DIRECTIONS: Nothing outside the stretch is wanted. Repeat exactly the lines of the listing below from the one that contains "The height and width of the screenshot is (631, 1568)." through the one that contains "Given: Click the attach file paperclip icon", both ends included.

MATERIAL PROVIDED:

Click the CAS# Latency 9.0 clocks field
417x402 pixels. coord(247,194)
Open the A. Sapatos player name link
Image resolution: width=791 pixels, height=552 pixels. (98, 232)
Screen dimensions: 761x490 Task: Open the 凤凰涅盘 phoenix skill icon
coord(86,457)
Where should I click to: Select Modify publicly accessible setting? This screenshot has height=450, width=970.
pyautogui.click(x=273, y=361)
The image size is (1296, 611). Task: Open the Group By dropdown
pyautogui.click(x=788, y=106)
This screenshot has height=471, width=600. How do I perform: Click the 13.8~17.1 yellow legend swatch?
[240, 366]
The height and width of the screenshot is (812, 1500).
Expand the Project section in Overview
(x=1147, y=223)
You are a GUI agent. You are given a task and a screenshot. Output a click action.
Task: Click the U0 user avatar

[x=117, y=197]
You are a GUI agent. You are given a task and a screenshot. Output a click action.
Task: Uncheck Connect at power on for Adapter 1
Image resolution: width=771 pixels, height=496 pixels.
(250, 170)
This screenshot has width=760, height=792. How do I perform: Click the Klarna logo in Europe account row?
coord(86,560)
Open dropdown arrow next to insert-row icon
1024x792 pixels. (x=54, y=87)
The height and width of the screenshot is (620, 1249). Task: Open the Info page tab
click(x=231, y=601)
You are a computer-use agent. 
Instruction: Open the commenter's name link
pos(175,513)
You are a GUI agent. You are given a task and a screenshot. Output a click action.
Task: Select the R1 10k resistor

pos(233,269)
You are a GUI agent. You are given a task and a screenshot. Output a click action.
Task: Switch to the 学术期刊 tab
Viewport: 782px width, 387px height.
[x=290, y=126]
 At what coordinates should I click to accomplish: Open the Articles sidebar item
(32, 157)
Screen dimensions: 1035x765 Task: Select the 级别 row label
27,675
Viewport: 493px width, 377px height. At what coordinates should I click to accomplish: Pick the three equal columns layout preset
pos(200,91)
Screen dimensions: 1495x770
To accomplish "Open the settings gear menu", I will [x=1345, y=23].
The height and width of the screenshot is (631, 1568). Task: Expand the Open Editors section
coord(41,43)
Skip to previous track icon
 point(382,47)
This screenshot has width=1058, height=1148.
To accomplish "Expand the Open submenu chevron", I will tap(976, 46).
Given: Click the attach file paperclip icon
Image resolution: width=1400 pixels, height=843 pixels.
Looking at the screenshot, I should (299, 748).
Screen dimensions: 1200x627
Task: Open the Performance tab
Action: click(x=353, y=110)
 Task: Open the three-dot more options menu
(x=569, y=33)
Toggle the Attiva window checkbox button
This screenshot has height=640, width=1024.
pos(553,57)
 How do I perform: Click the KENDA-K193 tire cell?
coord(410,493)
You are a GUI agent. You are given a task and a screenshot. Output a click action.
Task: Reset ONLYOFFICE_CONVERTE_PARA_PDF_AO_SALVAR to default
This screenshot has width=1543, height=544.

TASK SOLUTION:
The height and width of the screenshot is (631, 1568). Task: Expand the Open Editors section
coord(41,43)
Skip to previous track icon
 point(382,47)
This screenshot has width=1058, height=1148.
To accomplish "Expand the Open submenu chevron", I will tap(976, 46).
Given: Click the attach file paperclip icon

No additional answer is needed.